## Description of the task
Each record is to be printed again exactly, though not its pictures.

## Task data
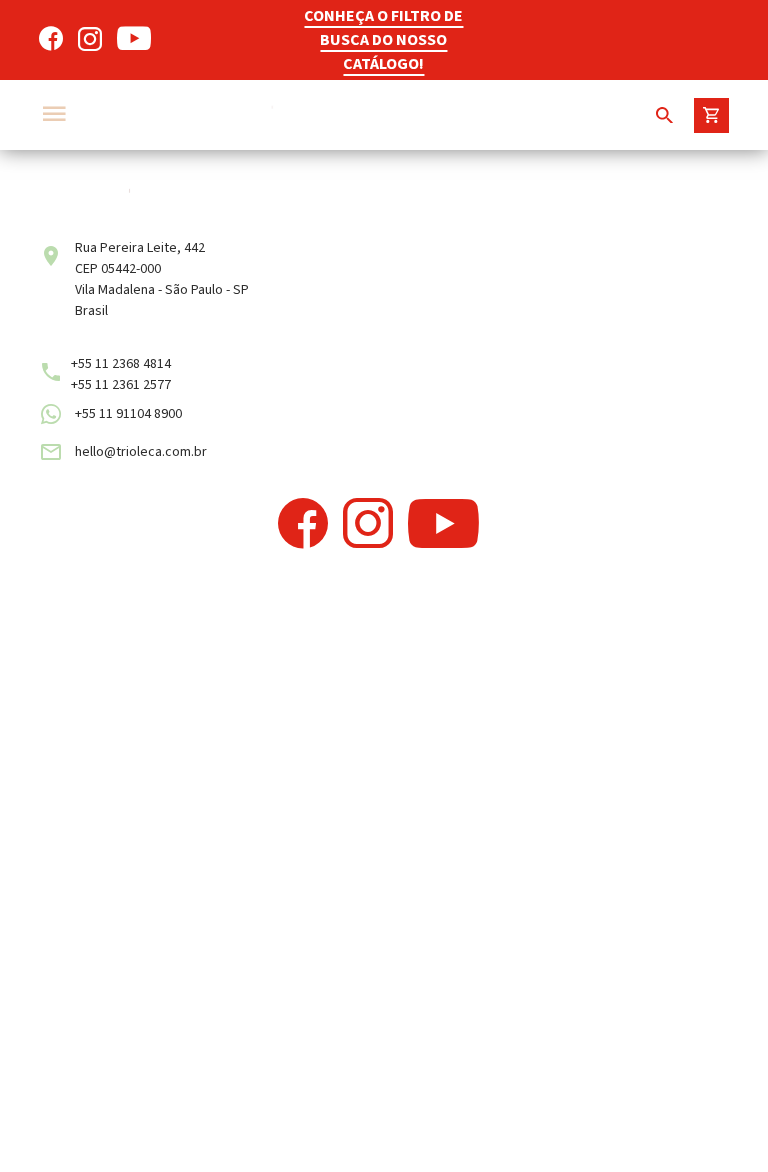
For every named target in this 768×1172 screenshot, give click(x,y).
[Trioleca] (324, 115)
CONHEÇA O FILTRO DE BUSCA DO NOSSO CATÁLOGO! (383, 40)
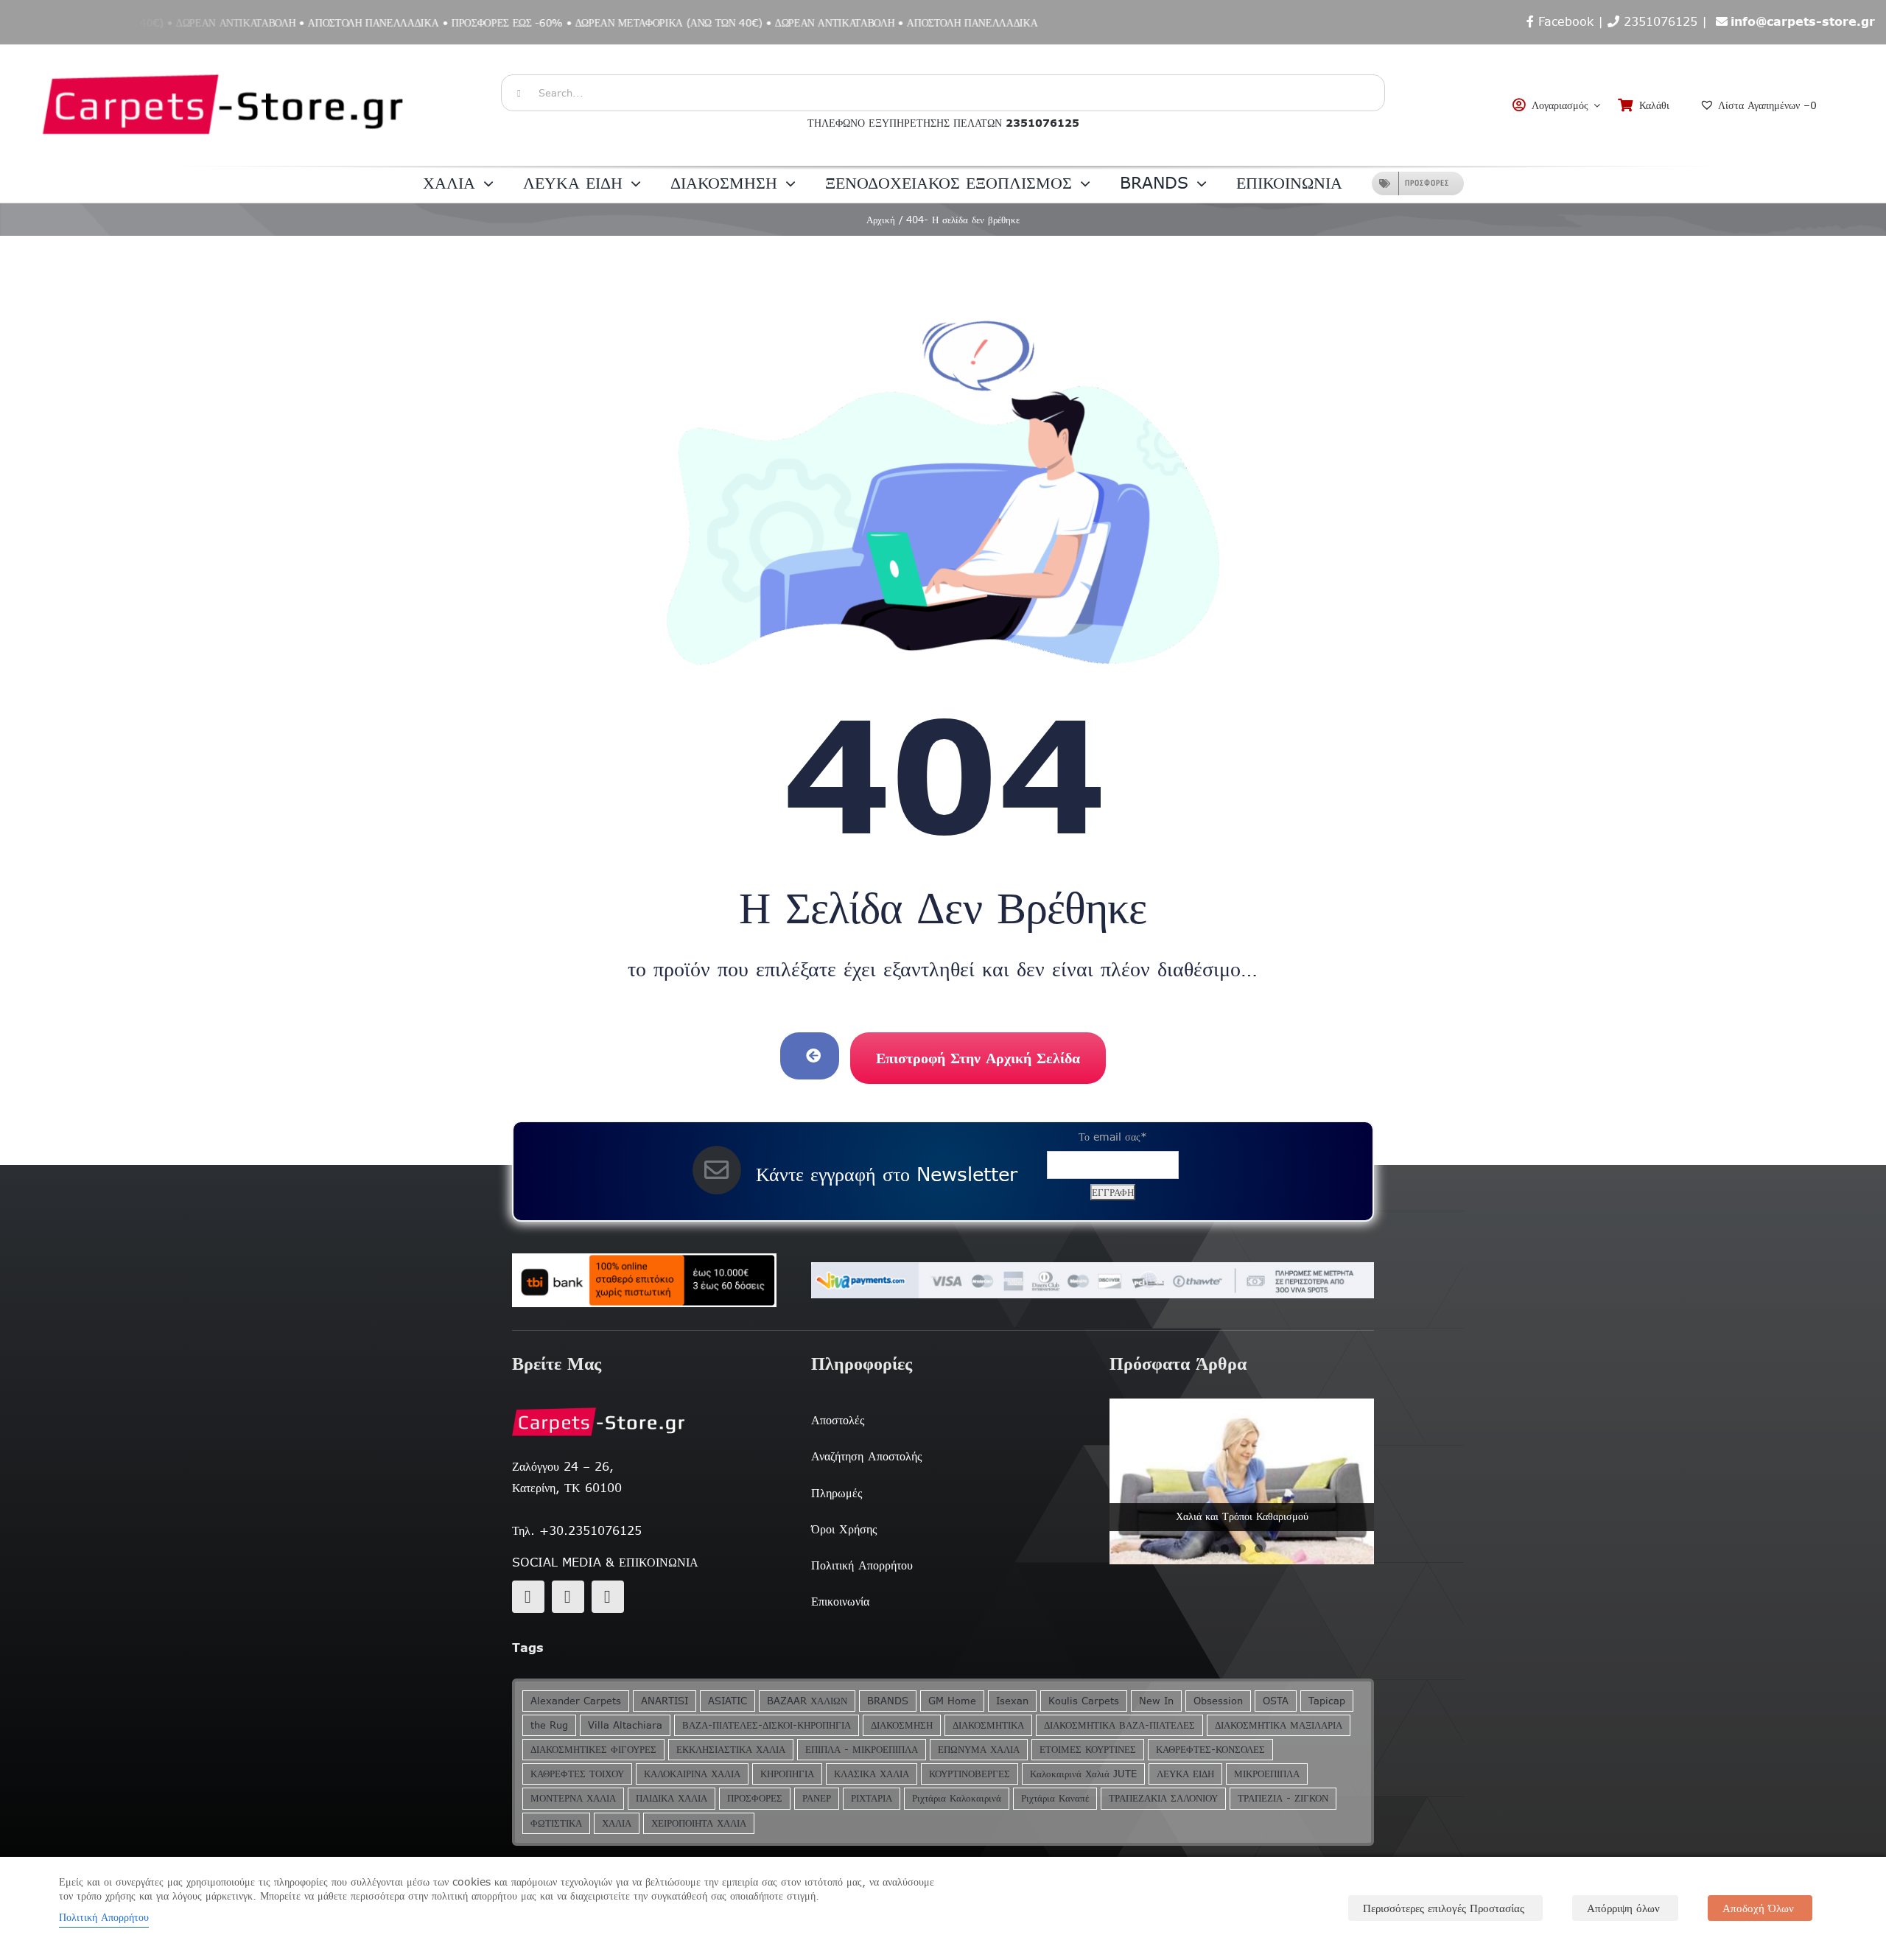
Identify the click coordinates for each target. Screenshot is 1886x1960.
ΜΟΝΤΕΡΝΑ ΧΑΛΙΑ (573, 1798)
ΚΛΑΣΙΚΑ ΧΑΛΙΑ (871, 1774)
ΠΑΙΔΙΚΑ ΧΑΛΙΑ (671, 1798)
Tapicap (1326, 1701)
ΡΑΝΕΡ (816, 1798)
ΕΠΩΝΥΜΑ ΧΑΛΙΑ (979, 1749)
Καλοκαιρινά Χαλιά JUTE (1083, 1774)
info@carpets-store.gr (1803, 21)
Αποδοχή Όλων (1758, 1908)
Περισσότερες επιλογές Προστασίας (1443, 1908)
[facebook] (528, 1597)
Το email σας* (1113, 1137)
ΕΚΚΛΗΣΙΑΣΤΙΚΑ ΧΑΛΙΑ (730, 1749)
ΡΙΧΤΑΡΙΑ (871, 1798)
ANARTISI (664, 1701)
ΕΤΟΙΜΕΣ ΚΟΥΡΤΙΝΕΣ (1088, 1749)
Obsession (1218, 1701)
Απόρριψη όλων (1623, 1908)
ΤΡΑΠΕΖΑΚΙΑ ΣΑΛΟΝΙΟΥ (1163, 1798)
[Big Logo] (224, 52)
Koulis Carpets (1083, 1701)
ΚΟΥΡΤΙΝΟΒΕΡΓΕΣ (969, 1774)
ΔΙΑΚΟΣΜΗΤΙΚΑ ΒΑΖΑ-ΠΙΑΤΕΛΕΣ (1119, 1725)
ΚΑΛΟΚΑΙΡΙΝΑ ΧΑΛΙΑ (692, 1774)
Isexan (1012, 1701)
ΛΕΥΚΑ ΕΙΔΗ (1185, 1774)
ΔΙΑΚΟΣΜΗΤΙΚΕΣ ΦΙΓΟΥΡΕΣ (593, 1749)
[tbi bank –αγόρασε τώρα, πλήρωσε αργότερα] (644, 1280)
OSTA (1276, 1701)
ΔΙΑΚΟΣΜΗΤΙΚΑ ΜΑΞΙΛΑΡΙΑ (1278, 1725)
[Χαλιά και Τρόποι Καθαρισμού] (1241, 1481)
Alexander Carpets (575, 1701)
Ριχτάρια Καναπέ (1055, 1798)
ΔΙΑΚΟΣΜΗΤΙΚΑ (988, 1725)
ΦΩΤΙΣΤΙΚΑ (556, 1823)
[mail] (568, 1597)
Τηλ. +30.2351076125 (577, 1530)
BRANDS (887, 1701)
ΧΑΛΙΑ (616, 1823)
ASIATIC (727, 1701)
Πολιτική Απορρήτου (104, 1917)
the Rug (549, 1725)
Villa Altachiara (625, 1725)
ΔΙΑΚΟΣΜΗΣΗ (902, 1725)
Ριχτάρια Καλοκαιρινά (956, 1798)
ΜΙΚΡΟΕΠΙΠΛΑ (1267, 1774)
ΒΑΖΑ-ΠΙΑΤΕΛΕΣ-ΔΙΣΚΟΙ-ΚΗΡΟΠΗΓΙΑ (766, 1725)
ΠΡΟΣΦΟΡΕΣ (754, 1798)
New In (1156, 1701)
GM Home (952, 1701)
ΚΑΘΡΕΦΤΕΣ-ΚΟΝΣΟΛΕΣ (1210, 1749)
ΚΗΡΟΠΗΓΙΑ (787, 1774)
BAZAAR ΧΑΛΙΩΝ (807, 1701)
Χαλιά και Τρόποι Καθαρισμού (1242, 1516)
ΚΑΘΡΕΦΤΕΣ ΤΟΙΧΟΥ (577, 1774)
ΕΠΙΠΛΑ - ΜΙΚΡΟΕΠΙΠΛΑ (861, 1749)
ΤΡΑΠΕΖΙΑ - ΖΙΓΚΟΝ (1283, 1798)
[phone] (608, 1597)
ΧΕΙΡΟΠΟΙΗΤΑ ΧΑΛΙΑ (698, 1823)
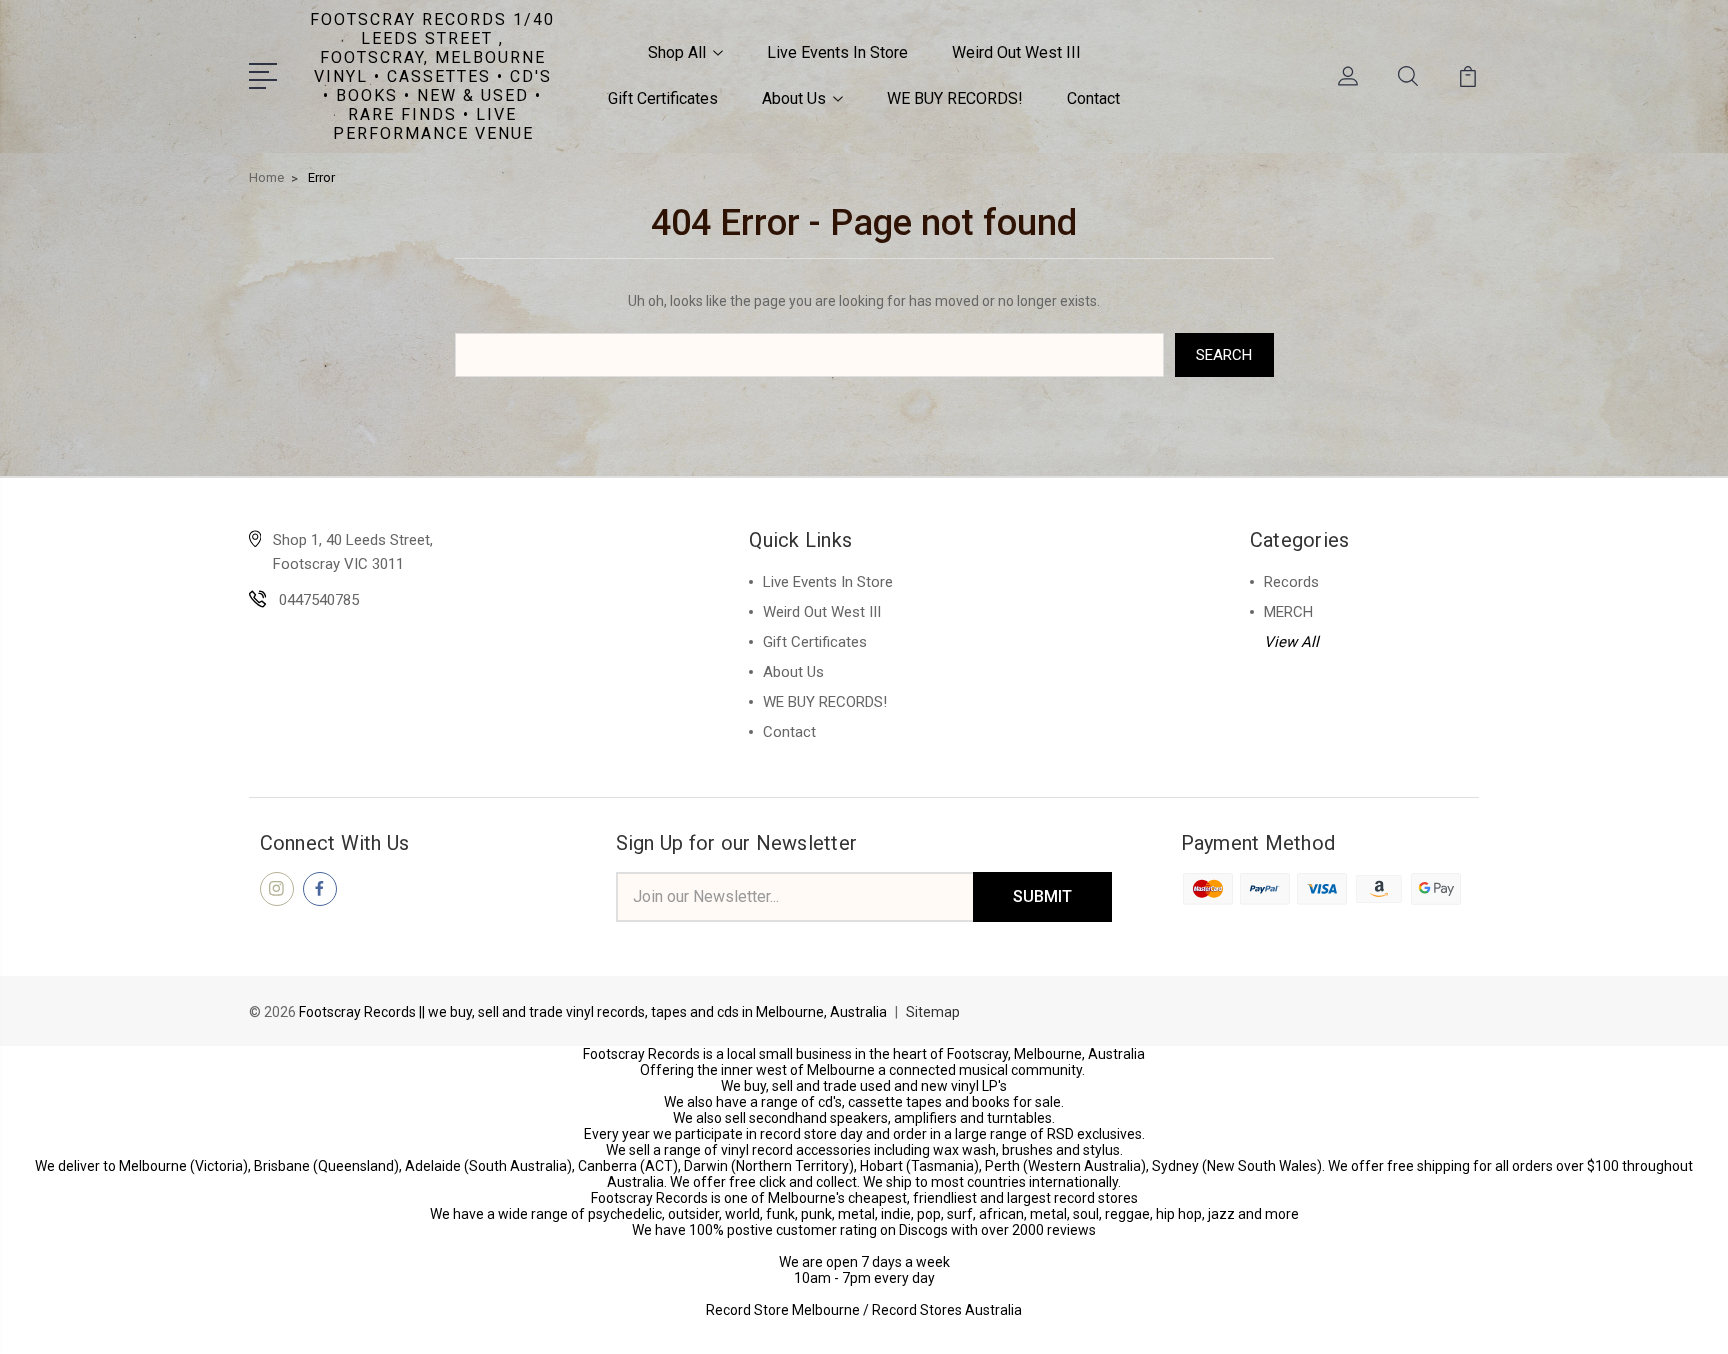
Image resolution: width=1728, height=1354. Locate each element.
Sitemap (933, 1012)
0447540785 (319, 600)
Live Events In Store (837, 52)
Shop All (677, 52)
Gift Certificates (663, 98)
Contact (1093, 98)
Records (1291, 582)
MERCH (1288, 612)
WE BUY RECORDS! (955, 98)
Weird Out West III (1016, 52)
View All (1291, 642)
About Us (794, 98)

## Task output
For every named target in this 768×1172 screenshot, give click(x,y).
[Trioleca] (324, 115)
CONHEÇA O FILTRO DE BUSCA DO NOSSO CATÁLOGO! (383, 40)
Identify the click coordinates for each target. Screenshot is 1886x1960.
ΜΟΝΤΕΡΝΑ ΧΑΛΙΑ (573, 1798)
ΚΛΑΣΙΚΑ ΧΑΛΙΑ (871, 1774)
ΠΑΙΔΙΚΑ ΧΑΛΙΑ (671, 1798)
Tapicap (1326, 1701)
ΡΑΝΕΡ (816, 1798)
ΕΠΩΝΥΜΑ ΧΑΛΙΑ (979, 1749)
Καλοκαιρινά Χαλιά JUTE (1083, 1774)
info@carpets-store.gr (1803, 21)
Αποδοχή Όλων (1758, 1908)
Περισσότερες επιλογές Προστασίας (1443, 1908)
[facebook] (528, 1597)
Το email σας* (1113, 1137)
ΕΚΚΛΗΣΙΑΣΤΙΚΑ ΧΑΛΙΑ (730, 1749)
ΡΙΧΤΑΡΙΑ (871, 1798)
ANARTISI (664, 1701)
ΕΤΟΙΜΕΣ ΚΟΥΡΤΙΝΕΣ (1088, 1749)
Obsession (1218, 1701)
Απόρριψη όλων (1623, 1908)
ΤΡΑΠΕΖΑΚΙΑ ΣΑΛΟΝΙΟΥ (1163, 1798)
[Big Logo] (224, 52)
Koulis Carpets (1083, 1701)
ΚΟΥΡΤΙΝΟΒΕΡΓΕΣ (969, 1774)
ΔΙΑΚΟΣΜΗΤΙΚΑ ΒΑΖΑ-ΠΙΑΤΕΛΕΣ (1119, 1725)
ΚΑΛΟΚΑΙΡΙΝΑ ΧΑΛΙΑ (692, 1774)
Isexan (1012, 1701)
ΛΕΥΚΑ ΕΙΔΗ (1185, 1774)
ΔΙΑΚΟΣΜΗΤΙΚΕΣ ΦΙΓΟΥΡΕΣ (593, 1749)
[tbi bank –αγόρασε τώρα, πλήρωσε αργότερα] (644, 1280)
OSTA (1276, 1701)
ΔΙΑΚΟΣΜΗΤΙΚΑ ΜΑΞΙΛΑΡΙΑ (1278, 1725)
[Χαλιά και Τρόποι Καθαρισμού] (1241, 1481)
Alexander Carpets (575, 1701)
Ριχτάρια Καναπέ (1055, 1798)
ΔΙΑΚΟΣΜΗΤΙΚΑ (988, 1725)
ΦΩΤΙΣΤΙΚΑ (556, 1823)
[mail] (568, 1597)
Τηλ. +30.2351076125 (577, 1530)
BRANDS (887, 1701)
ΧΑΛΙΑ (616, 1823)
ASIATIC (727, 1701)
Πολιτική Απορρήτου (104, 1917)
the Rug (549, 1725)
Villa Altachiara (625, 1725)
ΔΙΑΚΟΣΜΗΣΗ (902, 1725)
Ριχτάρια Καλοκαιρινά (956, 1798)
ΜΙΚΡΟΕΠΙΠΛΑ (1267, 1774)
ΒΑΖΑ-ΠΙΑΤΕΛΕΣ-ΔΙΣΚΟΙ-ΚΗΡΟΠΗΓΙΑ (766, 1725)
ΠΡΟΣΦΟΡΕΣ (754, 1798)
New In (1156, 1701)
GM Home (952, 1701)
ΚΑΘΡΕΦΤΕΣ-ΚΟΝΣΟΛΕΣ (1210, 1749)
ΚΗΡΟΠΗΓΙΑ (787, 1774)
BAZAAR ΧΑΛΙΩΝ (807, 1701)
Χαλιά και Τρόποι Καθαρισμού (1242, 1516)
ΚΑΘΡΕΦΤΕΣ ΤΟΙΧΟΥ (577, 1774)
ΕΠΙΠΛΑ - ΜΙΚΡΟΕΠΙΠΛΑ (861, 1749)
ΤΡΑΠΕΖΙΑ - ΖΙΓΚΟΝ (1283, 1798)
[phone] (608, 1597)
ΧΕΙΡΟΠΟΙΗΤΑ ΧΑΛΙΑ (698, 1823)
Image resolution: width=1728, height=1354. Locate each element.
Sitemap (933, 1012)
0447540785 (319, 600)
Live Events In Store (837, 52)
Shop All (677, 52)
Gift Certificates (663, 98)
Contact (1093, 98)
Records (1291, 582)
MERCH (1288, 612)
WE BUY RECORDS! (955, 98)
Weird Out West III (1016, 52)
View All (1291, 642)
About Us (794, 98)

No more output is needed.